1. The New Jersey state assembly passed a gun control bill and is sending it to Governor Chris Christie for his signature. *** The Governor is expected to approve the measure, which limits weapons to non-automatic rifles, pistols with small-capacity magazines and orange traffic cones.
2. Office Depot is recalling 1.4 million chairs because a broken weld could cause the seat to fall off. *** And in extreme cases, the office worker sitting in the chair might actually wake up.
3. Security forces at an Air Force base in Montana failed a simulated exercise in which a nuclear missile silo had been seized. *** Officials were unhappy with the base’s emergency response, which was, “Call Jack Bauer.”
4. Republicans are complaining that the designation of a half million acres near the Mexico border as a national park will weaken security efforts. *** But Democrats point out that illegal immigrants, drug smugglers and human traffickers who cross the border at that point will now have to pay an annual park fee.
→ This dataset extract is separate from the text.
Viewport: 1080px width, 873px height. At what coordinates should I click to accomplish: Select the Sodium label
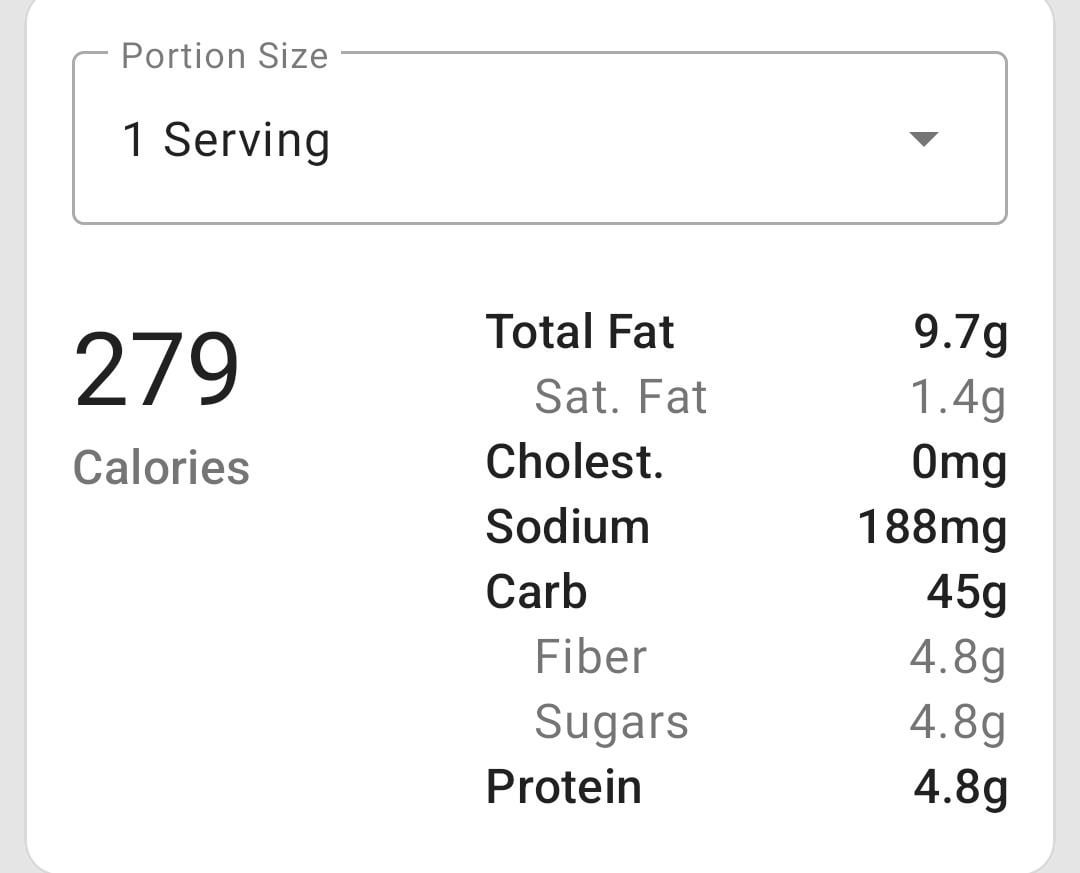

5. The principal of a Catholic elementary school in Philadelphia has apologized for using a photo of Ellen DeGeneres on invitations to the school’s graduation dance. *** She said that Ellen is a poor role model and might encourage improper behavior—you know, like having a dance at an elementary school.
6. China and Russia have signed a 30-year natural gas deal worth $400 billion. *** Russia has agreed to sell the gas at market prices and China has agreed not to laugh at pictures of Vladimir Putin riding horses bare-chested.
7. Officials in Brazil are trying to reassure World Cup soccer fans that all major airports will be operational even though some of the upgrades are not complete. *** For example, arriving passengers will still need to use the emergency slides for de-planing. (And instead of luggage carousels, workers will take the bags off the plane and carry them around in circles.)
8. A Mississippi man has been sentenced to 25 years in prison for mailing a letter laced with poison to President Obama. *** Plus one additional year for insufficient postage.
9. The top movie at the box office this weekend was the terrifying monster film “Godzilla.” *** But, it wasn’t nearly as scary as the new movie about falling home prices, “God-Zillow.”
10. A 102 year old woman was given spin around the Indianapolis 500 racetrack by Mario Andretti at 180 mile per hour. Afterwards, she said she wanted to hit 200. *** I’m not sure if she was talking about the speed or her age.